Bu arada unutmadan meşhur Edirne ciğerini de denemeden dönmeyin derim.Benim gibi ciğerin kokusuna dahi dayanamayan biri bile tadına da olsa bakabiliyorsa birçok kişi eminim yiyebilir :)




Ne alınır... Badem şekeri, peynir şekeri ya da meşhur misk sabunlarından yapılmış meyvelerden alabilir ya da benim gibi hatıra kalacak şeylere meraklıysanız aynalı süpürge ya da selimiye işlemeli bir havlu da alabilirsiniz.

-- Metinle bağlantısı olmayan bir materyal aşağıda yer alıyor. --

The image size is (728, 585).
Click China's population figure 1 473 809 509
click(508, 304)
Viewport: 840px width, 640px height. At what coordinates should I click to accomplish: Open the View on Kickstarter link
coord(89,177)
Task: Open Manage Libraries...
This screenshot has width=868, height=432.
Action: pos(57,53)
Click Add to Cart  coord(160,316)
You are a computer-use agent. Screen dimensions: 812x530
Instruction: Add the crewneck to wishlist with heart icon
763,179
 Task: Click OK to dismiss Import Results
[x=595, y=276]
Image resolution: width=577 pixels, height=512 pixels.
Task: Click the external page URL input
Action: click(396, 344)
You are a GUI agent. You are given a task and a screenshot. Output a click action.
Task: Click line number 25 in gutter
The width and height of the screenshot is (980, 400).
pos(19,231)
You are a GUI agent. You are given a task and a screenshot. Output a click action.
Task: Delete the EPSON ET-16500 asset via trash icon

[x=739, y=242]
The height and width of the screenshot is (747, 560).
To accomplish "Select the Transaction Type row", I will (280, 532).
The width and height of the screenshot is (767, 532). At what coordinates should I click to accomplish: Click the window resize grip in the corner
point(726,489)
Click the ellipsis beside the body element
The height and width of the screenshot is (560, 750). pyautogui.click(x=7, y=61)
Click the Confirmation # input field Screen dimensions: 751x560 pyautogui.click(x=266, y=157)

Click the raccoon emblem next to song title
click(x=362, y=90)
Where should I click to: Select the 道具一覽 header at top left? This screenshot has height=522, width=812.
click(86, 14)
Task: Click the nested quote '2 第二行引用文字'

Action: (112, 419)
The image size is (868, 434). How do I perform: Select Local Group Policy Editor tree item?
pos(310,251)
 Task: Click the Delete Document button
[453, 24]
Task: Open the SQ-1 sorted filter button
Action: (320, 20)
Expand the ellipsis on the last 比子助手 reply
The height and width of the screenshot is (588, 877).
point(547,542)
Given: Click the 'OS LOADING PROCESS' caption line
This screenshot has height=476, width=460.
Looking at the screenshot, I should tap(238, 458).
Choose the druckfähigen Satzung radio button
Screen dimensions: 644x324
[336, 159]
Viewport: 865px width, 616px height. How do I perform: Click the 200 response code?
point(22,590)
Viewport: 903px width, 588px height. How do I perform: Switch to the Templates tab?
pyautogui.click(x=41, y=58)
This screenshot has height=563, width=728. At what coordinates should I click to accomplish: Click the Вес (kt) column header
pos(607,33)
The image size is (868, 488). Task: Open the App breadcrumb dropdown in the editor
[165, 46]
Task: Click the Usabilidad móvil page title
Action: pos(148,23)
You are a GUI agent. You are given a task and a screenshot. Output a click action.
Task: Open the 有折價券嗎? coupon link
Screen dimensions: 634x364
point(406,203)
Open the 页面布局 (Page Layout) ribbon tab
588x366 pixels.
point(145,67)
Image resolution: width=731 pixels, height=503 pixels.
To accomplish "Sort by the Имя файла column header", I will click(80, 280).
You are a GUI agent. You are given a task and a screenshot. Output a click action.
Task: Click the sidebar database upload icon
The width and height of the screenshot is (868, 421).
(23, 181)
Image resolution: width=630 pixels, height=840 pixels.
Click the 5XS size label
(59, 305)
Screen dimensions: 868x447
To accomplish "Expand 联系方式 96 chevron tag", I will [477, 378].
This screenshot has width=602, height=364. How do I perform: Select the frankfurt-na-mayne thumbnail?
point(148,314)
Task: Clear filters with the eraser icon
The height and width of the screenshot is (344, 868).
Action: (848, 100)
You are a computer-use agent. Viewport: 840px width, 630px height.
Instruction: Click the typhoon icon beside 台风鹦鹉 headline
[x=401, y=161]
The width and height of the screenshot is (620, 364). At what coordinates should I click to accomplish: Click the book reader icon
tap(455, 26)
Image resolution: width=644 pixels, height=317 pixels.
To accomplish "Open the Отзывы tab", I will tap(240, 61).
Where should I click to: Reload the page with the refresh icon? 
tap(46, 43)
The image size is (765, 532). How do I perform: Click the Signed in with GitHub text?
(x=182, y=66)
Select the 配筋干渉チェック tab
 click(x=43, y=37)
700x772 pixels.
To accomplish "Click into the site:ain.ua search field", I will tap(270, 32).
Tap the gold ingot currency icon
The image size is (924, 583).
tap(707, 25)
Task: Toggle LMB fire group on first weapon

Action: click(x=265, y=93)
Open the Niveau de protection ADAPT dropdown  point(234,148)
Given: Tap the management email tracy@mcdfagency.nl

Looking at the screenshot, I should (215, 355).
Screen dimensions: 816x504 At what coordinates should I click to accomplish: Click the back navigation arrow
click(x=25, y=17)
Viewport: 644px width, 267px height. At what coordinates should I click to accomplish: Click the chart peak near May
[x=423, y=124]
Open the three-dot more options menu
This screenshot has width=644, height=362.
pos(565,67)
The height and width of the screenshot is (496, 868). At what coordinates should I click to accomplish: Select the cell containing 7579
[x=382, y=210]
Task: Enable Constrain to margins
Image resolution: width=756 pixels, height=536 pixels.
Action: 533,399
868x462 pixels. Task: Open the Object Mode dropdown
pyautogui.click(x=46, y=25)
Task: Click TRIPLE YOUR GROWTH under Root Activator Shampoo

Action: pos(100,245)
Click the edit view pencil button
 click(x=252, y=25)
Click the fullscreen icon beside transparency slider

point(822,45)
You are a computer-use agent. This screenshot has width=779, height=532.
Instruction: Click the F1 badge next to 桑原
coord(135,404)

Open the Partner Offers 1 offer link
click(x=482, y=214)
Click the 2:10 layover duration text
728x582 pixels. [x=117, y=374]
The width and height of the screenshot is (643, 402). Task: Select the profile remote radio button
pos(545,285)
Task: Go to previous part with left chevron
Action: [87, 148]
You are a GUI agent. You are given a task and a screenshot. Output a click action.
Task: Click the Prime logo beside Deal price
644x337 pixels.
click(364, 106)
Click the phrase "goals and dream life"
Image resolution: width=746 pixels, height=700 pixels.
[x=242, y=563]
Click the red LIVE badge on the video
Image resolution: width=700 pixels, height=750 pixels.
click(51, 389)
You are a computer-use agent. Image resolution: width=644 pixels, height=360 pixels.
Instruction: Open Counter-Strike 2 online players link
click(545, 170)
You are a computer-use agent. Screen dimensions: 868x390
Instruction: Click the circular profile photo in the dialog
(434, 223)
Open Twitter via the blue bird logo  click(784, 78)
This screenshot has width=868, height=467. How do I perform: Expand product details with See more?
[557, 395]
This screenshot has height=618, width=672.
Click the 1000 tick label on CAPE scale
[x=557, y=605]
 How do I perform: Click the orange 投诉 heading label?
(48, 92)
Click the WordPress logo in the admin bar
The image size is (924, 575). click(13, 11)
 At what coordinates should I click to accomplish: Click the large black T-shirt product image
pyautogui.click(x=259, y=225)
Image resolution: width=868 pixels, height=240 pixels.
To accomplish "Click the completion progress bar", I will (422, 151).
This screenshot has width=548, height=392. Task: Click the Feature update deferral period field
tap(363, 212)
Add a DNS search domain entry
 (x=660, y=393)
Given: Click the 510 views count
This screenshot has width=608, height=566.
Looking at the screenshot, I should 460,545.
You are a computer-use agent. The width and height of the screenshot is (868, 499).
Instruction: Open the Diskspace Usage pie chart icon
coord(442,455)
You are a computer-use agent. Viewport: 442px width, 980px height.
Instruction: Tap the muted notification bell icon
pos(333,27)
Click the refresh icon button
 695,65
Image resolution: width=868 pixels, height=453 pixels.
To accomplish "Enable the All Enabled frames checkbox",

Aynalı süpürge özellikle bu şehrin kızları için bir zamanlar çok önemliymiş ve çeyizlerindeki olmazsa olmazlardan biri imiş.Bu süpürgeyi kapının dışına asmak o evde evlenecek çağda bir kız olduğunu ifade ederken, bir anlatışa göre de süpürge ile temizlik yapan gelin  bir yandan da süpürgenin üzerindeki aynadan kayınvalidesini izlermiş.Yani benim yıllar önce dinleyip de yanlış hatırladığım gibi "efendim kızlar evi süpürürken bir yandan da süpürgenin üzerindeki aynadan kendilerine bakıp süsü püsü yerinde mi diye bakarlarmış" değilmiş :)


Tüm yolculuğumuzun sonunda bir patlamış lastik ve hatıralarla evimize geri döndük.Tüm yolculuğa baktığımızda ben en çok sağlık müzesinden eşim ise gittiğimiz ciğerciden keyif aldı.Tipik Boğa burcu ne olacak :)

4 yorum:

  1. Güzel anlatımınız ve eşsiz fotoğraflarınız sayesinde Edirne'ye gitmiş kadar oldum. Teşşekkürler mutfakta bir mimar ;)

    YanıtlaSil
  2. Uzak diyarlardan hem memleket hasretim zirve yaptı hem de canım deli gibi ciğer çekti, zaten diğer yemeklerin fotoğrafları da midemde ziller çalmasına neden oluyor, böyle başarılı bir blog yaparak bana eziyet ediyorsunuz :) takibe devam edeceğim her zamanki gibi, yeni müdavimler edinmeniz dileğiyle.

    YanıtlaSil
  3. Teşekkür ederim :) Uzaklara biraz memleket esintileri gönderebildiysem ne güzel ben de tariflerime ve gezi anlatımlarıma devam edeceğim.